English organist and composer

Edward Hodges (1796–1867) was an English organist and composer. He spent about 25 years of his life in New York City.

==Life==
Born at Bristol, Hodges was mostly self-taught in music, and took an early interests in the mechanics of the church organ. He was organist at Clifton Church, and subsequently of two Bristol churches, St James' Priory and St Nicholas. In 1825 he proceeded to the degree of Doctor of Music from Sidney Sussex College, Cambridge. At this period he was a proponent of the C-compass organ. The "long compass" or "GGG-compass" organ, with pitch range extending below its lowest C, had been the British and American standard since the 17th century, but by the 1840s it was being replaced by the continental standard that ran from C to C. Hodges was active as a designer in making these changes.

In 1838 Hodges went with his family to America. He took up an appointment as organist to Toronto Cathedral. Then he became organist to St. John's Chapel in New York; and in 1846 to the third Trinity Church, opened on 21 May with an organ built to his own specifications.

In bad health, Hodges resigned his appointments and returned in 1863 to England.

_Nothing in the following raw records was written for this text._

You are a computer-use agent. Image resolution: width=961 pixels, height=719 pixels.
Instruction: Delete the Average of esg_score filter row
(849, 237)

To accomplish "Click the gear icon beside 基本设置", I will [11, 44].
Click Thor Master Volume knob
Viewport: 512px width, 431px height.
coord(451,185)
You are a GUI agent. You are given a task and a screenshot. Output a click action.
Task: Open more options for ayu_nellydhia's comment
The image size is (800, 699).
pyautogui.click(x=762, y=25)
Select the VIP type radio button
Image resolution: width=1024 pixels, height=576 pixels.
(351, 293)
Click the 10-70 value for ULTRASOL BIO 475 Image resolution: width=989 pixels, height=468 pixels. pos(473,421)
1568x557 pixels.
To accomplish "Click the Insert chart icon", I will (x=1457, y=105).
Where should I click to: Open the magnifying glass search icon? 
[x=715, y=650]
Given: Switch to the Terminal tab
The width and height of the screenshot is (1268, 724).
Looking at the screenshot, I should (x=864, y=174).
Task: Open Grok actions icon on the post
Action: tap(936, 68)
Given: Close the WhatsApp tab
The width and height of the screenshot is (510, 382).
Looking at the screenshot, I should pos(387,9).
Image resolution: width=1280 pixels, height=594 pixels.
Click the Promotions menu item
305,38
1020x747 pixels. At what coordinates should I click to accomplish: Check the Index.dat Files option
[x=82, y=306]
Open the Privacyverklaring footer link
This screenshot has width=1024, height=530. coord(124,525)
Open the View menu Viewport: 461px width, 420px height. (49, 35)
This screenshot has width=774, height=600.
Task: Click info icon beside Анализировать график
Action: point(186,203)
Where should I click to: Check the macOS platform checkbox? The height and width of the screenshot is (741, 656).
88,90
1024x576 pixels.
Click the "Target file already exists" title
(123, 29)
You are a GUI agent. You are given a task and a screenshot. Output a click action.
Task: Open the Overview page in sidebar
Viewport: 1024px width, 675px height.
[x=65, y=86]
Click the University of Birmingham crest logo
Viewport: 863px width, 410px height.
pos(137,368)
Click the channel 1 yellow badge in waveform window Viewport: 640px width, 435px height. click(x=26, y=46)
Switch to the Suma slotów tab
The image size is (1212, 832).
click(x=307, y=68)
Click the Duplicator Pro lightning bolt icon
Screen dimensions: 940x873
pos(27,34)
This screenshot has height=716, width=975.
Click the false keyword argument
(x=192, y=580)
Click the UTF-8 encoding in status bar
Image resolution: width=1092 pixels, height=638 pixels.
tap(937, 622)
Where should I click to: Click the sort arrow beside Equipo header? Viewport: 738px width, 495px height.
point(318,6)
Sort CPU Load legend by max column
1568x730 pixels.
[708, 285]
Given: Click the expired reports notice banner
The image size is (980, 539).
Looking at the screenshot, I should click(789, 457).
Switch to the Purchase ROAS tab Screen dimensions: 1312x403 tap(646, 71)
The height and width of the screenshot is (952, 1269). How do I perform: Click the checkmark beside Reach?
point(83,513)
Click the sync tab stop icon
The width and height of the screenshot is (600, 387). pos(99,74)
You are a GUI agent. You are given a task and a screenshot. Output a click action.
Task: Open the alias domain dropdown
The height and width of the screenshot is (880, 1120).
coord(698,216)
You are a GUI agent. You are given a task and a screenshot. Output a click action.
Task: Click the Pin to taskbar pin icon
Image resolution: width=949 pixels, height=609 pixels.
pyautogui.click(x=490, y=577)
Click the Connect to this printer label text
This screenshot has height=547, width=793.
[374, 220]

He died at Clifton, Bristol, 1 September 1867.

==Works==
Hodges composed a morning and evening service and two anthems for the reopening of the organ, at St James' Priory, Bristol, 2 May 1824, and published them in 1825. A second edition of the evening service, in C, was published at New York in 1863. He also published:

- An Apology for Church Music and Musical Festivals, in answer to the animadversions of the "Standard" and the "Record", Bristol, 1834.
- Essay on the Cultivation of Church Music, 1841.
- Canticles of the Church, compiled New York, 1864.
- The Te Deum, with Kyrie Chant and Ter Sanctus, in D, published after the composer's death by his daughter, London, 1885.

The Trinity Collection of Church Music, edited by Samuel Parkman Tuckerman, Boston, 1864, contains psalm tunes, hymn tunes and arrangements by Hodges.

==Family==
Hodges was survived by his children Faustina Hasse Hodges and John Sebastian Bach Hodges, both of whom composed.